Ideas & Debate

Digital lenders should be allowed to self-regulate

Online digital lenders have now been known to
Online digital lenders have now been known to issue credit just by using the customers’ data to gauge his worthiness. FILE PHOTO | NMG 

Kenya is being driven by the Private Sector consisting of hundreds of thousands of small and micro enterprises both formal and informal employing millions. These businesses rely on access to cash and credit for survival and expansion.

From deep inside the slums in urban areas to the small-scale farmer and trader in deep rural areas of Isiolo, mobile penetration and money has been used as an intermediary to catalyse money access, savings and credit. Smartphone use and internet penetration has aided this fin-tech discovery.

A report by the Institute of Economic Affairs showed that the informal sector contributed an estimate of 35 percent of the GDP and accounted for 80 percent of the employment in Kenya. Over 60percent of those working in this sector are the youth aged between 18-35 years and half of them are women. These groups are the most disadvantaged in terms of credit advancement and access.

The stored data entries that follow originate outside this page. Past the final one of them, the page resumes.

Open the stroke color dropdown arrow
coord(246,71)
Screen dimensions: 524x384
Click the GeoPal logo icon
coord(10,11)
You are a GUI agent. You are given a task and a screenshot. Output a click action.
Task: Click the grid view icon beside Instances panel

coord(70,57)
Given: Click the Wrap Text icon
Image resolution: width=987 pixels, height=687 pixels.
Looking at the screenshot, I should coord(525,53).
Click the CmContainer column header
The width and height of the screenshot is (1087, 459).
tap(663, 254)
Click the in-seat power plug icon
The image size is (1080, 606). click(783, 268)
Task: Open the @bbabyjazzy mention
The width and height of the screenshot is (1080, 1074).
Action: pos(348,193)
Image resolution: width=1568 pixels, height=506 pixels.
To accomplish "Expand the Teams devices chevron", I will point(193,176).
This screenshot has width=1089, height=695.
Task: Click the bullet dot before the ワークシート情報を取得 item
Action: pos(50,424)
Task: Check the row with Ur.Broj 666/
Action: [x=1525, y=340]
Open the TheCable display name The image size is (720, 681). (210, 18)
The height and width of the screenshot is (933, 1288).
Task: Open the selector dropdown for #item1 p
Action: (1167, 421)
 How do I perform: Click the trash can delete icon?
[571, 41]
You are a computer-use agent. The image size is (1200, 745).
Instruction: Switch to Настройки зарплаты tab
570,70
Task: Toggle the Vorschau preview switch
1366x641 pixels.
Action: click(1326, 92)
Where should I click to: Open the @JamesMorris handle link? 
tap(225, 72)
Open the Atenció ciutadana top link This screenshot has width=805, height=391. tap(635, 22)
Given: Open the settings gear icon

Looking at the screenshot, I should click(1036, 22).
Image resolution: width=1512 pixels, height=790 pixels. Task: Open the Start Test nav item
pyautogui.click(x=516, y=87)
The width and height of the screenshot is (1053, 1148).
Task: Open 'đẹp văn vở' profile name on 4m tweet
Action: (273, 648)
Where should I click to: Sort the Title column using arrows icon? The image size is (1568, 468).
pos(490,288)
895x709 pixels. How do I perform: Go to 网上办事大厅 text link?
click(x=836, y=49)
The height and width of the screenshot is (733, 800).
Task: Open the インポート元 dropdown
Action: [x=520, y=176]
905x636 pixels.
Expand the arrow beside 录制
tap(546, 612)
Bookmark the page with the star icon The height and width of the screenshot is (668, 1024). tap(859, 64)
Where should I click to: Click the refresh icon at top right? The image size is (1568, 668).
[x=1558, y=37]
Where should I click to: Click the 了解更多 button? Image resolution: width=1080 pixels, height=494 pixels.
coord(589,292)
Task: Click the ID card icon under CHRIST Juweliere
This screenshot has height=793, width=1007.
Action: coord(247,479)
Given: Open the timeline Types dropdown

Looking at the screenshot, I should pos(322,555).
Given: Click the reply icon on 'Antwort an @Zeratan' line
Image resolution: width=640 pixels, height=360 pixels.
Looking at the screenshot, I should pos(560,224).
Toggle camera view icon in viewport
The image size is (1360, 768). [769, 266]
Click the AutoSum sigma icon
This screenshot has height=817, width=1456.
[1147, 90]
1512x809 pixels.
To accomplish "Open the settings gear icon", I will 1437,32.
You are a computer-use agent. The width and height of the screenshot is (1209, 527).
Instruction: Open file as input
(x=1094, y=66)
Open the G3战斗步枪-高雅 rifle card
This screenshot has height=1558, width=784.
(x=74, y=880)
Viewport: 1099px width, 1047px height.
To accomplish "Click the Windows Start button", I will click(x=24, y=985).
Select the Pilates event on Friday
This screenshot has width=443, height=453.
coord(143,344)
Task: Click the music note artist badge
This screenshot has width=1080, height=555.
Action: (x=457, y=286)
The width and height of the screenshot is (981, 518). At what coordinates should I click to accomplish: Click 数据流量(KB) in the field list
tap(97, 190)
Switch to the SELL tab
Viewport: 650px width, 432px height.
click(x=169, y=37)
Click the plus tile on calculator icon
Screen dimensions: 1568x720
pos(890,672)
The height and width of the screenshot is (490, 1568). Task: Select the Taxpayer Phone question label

Banks usually do not operate in the informal space because its opaque, there often aren’t financial records to determine whether a business is credit worthy or an entrepreneur is capable of paying back a loan. As transactions become digitised, with increased mobile lending and digital transactions, the online digital lenders have come in to fill the gap. Having access to finance means one’s financial independence to growth. The main reason by start ups by individuals or SMEs failure to access credit has often been cited as their ‘risky’ nature of business.

With the interest rate cap regime, not even cheap credit was accessible, but any form of credit was not being issued by mainstream banks. That spelt doom for many enterprises who do not have documented collateral but have to survive nevertheless.


Online digital lenders have now been known to issue credit just by using the customers’ data to gauge his worthiness. The onus has shifted to the client from the lending institution and without any form of collateral he can start borrowing smaller amounts as he moves up the ladder over time. It has been documented that over 25 percent of Kenyans live below the poverty line, meaning that group of people survive on less than 2 dollars a day which is 200 Kenya shillings. The majority earn between Sh10,000 - Sh35,000 monthly which when broken down means income of between Sh300-Sh1000 per day.

What these amounts show is how important credit of between Sh500 -Sh1,500 goes a long was in solving household and business problems. Whether its paying for medical insurance with NHIF, or paying for utility bills like water or power, or business space or stock worth Sh1,000 of vegetables, it has become a game-changer, a life saver and a saved many businesses from shut down.

These digital lenders have made it possible to put responsibility of accessing higher amounts and better credit score on the hands of the beneficiaries. On a micro lending scale gap, they have midwifed growth that eventually will lead to seamless transition of these businesses to a increased turn over making them possible to eventually own assets to qualify for bank loans.